Cassazione: la liquidazione sotto i minimi tariffari è illegittima anche nel merito ex art. 360 n. 3 c.p.c. (Cass. civ. Sez. Lavoro n. 19414 del 12.06.2026)
Principi di diritto (Massima)
La liquidazione dei compensi professionali e delle spese di lite, operata ai sensi del d.m. n. 55/2014, come modificato dal d.m. n. 37/2018, non può scendere al di sotto dei valori minimi ivi previsti, avendo tali valori carattere inderogabile. In presenza di una nota specifica prodotta dalla parte vittoriosa, il giudice ha l’onere di motivare adeguatamente l’eliminazione o la riduzione delle singole voci, al fine di consentire il sindacato di legittimità sulla conformità della liquidazione agli atti e ai parametri di legge. La violazione dei minimi tariffari integra, pertanto, un error in iudicando censurabile in cassazione ai sensi dell’art. 360, primo comma, n. 3, c.p.c., anche quando la statuizione censurata concerne esclusivamente le spese di lite.
Il Fatto
La Corte d’appello di Napoli, pronunciando sull’impugnazione del lavoratore avverso la sentenza del Tribunale di Nola, aveva respinto il gravame che investiva esclusivamente la statuizione sulle spese processuali. Il giudice di prime cure aveva liquidato il compenso in misura pari a un importo inferiore al minimo tariffario, ritenendo la controversia di valore indeterminabile ma di modesta rilevanza giuridica.

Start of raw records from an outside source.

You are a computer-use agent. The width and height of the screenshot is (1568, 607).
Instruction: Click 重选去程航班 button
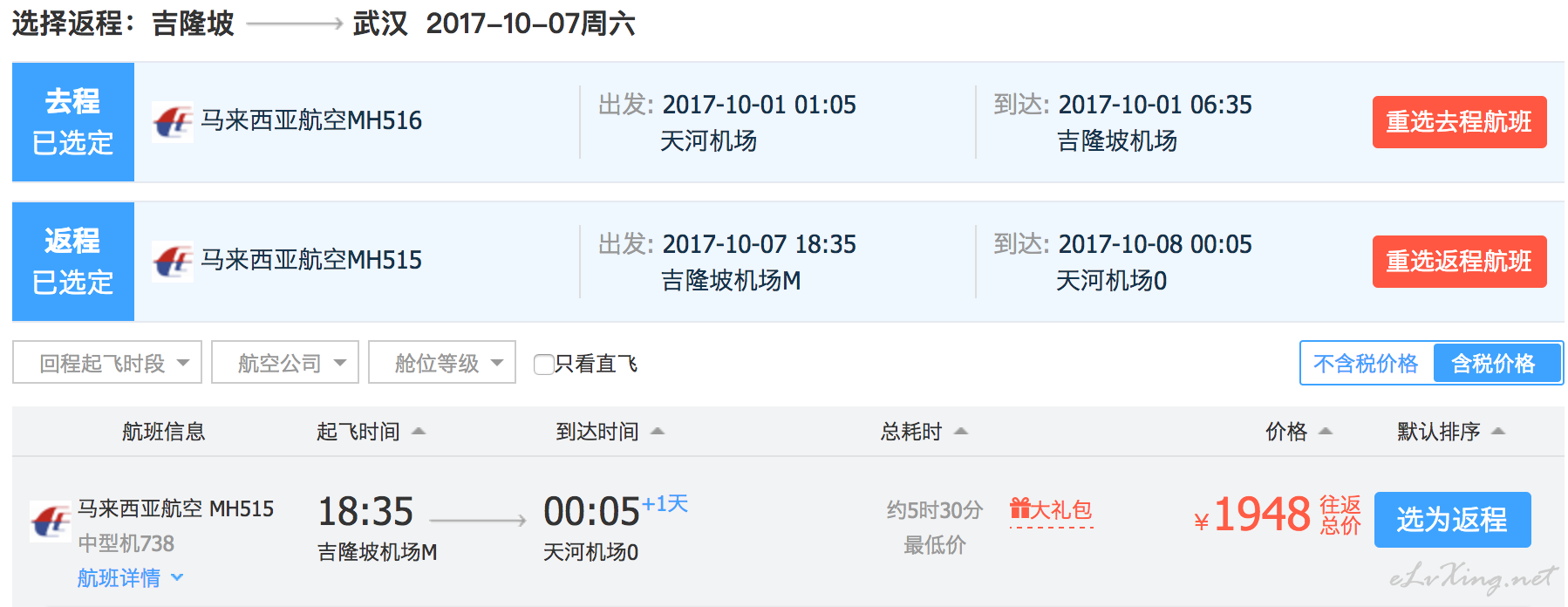(1459, 122)
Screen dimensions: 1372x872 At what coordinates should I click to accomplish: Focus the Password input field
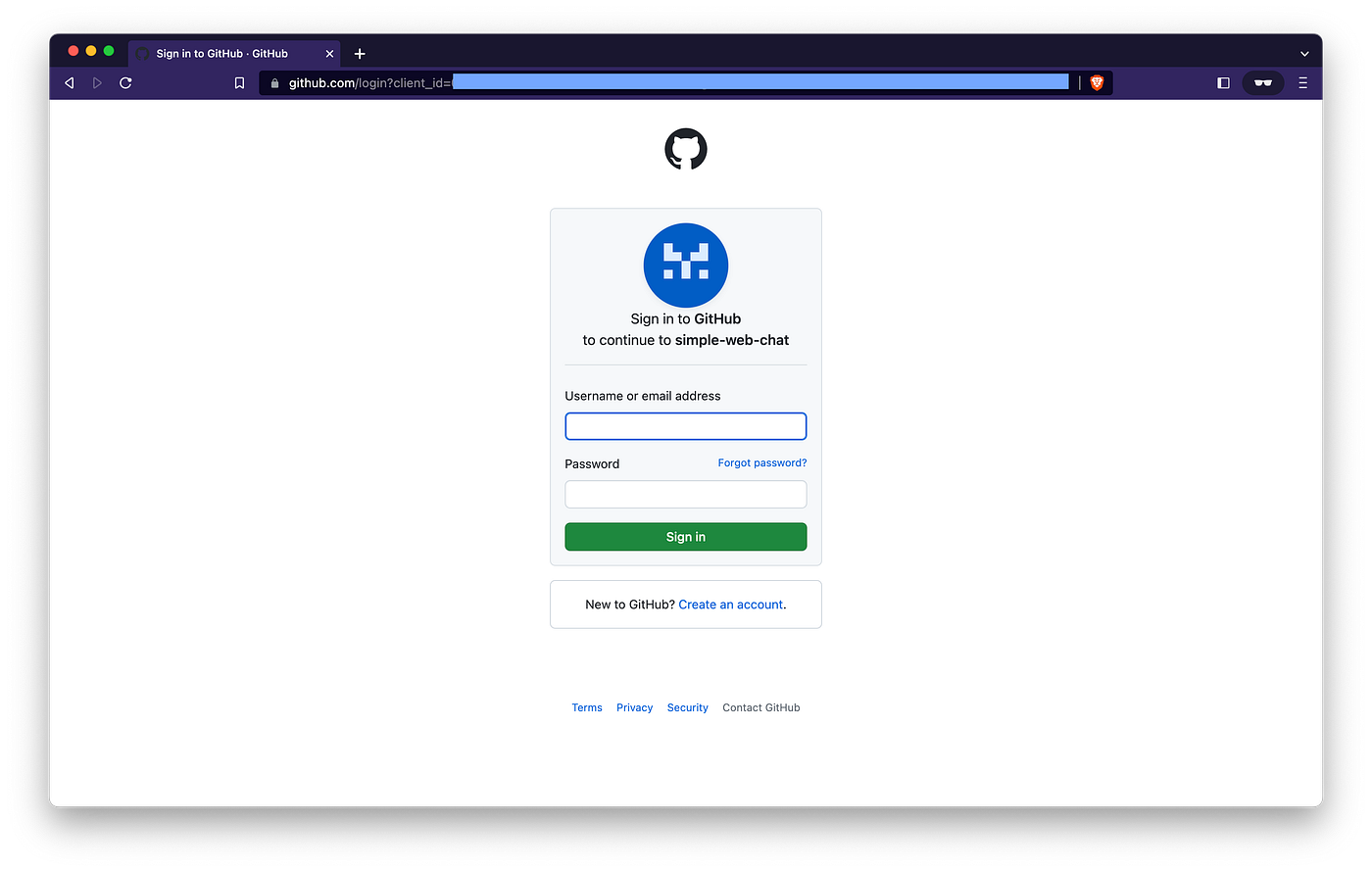click(x=686, y=494)
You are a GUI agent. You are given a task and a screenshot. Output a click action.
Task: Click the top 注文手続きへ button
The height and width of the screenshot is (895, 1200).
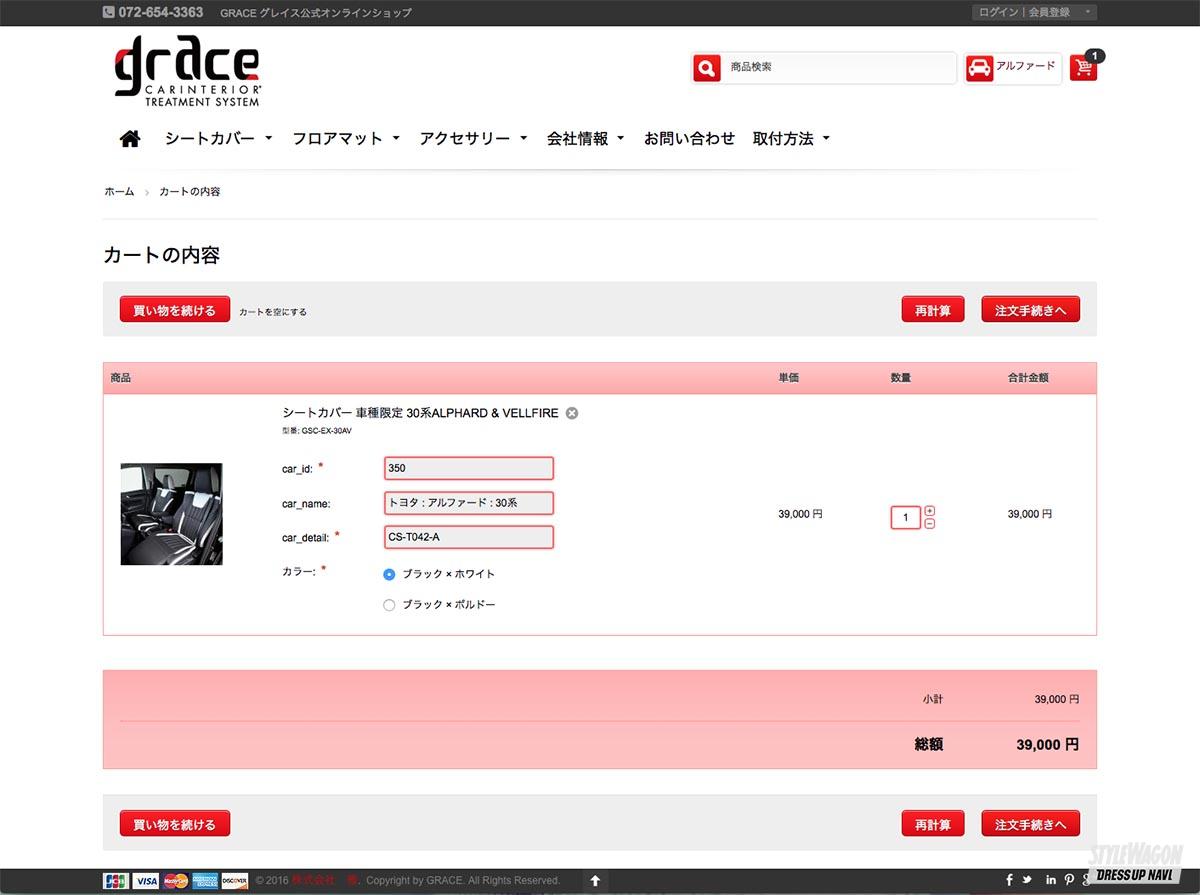click(x=1030, y=310)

Il lavoratore ha quindi proposto ricorso per cassazione, deducendo un unico motivo, illustrato anche con memoria, con cui ha denunciato la violazione degli artt. 91 c.p.c. e 4, d.m. n. 55/2014, per essere stato liquidato un importo al di sotto dei minimi tariffari previsti per lo scaglione di riferimento. L’INPS ha resistito con controricorso.
La Motivazione della Corte
La Cassazione ha preliminarmente chiarito che la scelta dello scaglione di valore, basata sul principio per cui la controversia sull’accertamento del diritto all’iscrizione negli elenchi dei braccianti agricoli è di valore indeterminabile, non era oggetto di censura. La contestazione riguardava, piuttosto, la liquidazione del compenso in misura inferiore al minimo previsto per lo scaglione individuato.
Richiamando il proprio precedente (Cass. n. 968/2022), la Corte ha affermato che, una volta ricondotto il valore della causa nello scaglione tra € 5.200,00 e € 26.000,00, l’importo minimo dovuto non poteva essere inferiore a quello calcolato applicando le riduzioni percentuali previste per le diverse fasi processuali. Nel caso di specie, la somma minima risultava essere superiore a quella liquidata dal giudice di merito, la cui determinazione si poneva quindi in violazione dei minimi inderogabili.
La Corte ha inoltre ribadito il principio per cui i valori minimi tariffari hanno carattere inderogabile, citando a sostegno la giurisprudenza di legittimità (Cass. n. 9815/2023). Ha, infine, evidenziato l’onere del giudice di merito di fornire una motivazione adeguata laddove intenda ridurre o eliminare le voci della nota spese prodotta dalla parte vittoriosa, onere che nel caso concreto non era stato assolto, nonostante l’espressa richiesta del lavoratore relativa alle quattro fasi processuali.
In accoglimento del ricorso, la Cassazione ha cassato la sentenza impugnata limitatamente alla statuizione sulle spese e, decidendo nel merito, ha liquidato i compensi per il primo grado e per il grado di appello, oltre agli accessori di legge, ponendo le spese del giudizio di legittimità a carico dell’INPS.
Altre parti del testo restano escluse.